この本は1986年に「諸分野のデザインに関する基礎知識と最新情報を把握できる唯一の実践的な事典」として企画された本ですが、2000年に時代変化を積極的に取り込むよう大幅な見直しが行われました。それ以降、「ベーシック」、「コミュニケーション」、「インダストリー」、「スペース」といった章を持つデザイン年鑑的な存在として生まれ変わり、毎年新たに加筆・再編集が行われています(手元には05年版しかありませんが、近々最新版が出ると思われます)。
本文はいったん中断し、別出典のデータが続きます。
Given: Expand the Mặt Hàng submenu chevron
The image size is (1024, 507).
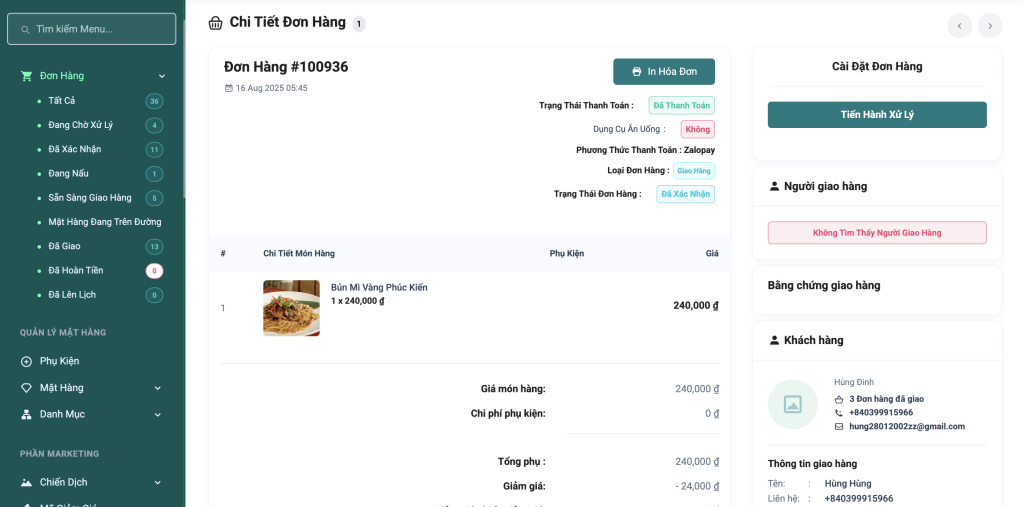Looking at the screenshot, I should coord(157,388).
「ベーシック」はデザイン全体について知っておくべき、歴史・情報・美学的な基礎知識を解説したもの、「コミュニケーション」はグラフィックデザイン、イラストレーション、アニメーション・コミックス、映像、写真、広告、タイポグラフィー、エディトリアルといった領域での動きを俯瞰する内容、「インダストリー」はプロダクトデザイン、現代クラフト、テキスタイル/ファッション、パッケージ、紙と印刷、新素材とデザインといったモノ寄りの領域をとらえ、「スペース」は環境デザイン、現代建築、ライティング、インテリア、空間演出、舞台美術といった空間的広がりを扱っています。
このほか、コラムやデザイン賞グランプリ、コンペ、関係団体リスト、20世紀のデザイン界における「WHO WAS WHO」とブックガイドなどの資料も充実しており、関心領域をより深く知ろうとする際には重宝します。
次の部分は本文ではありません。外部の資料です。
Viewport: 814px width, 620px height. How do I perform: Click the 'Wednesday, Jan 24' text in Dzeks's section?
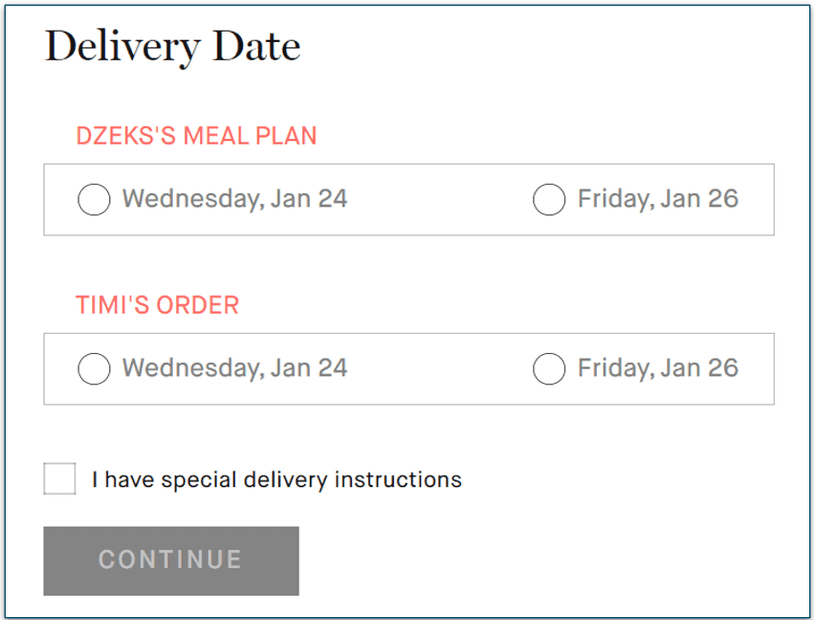234,199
かつて「デザイン」と言えば、もっぱらポスターなどのグラフィックか家電製品などの意匠のことでした。しかし今や「デザインから新しい時代が見えてくる」と言われるように、デザインという「世界のまとめ方」は、私たちの生活に大きな影響力を持っています。拡大するデザインの全体像を知るうえでも、また新たな可能性を見過ごさないためにも、年に一度は読んでおくべき本と言ってよいでしょう。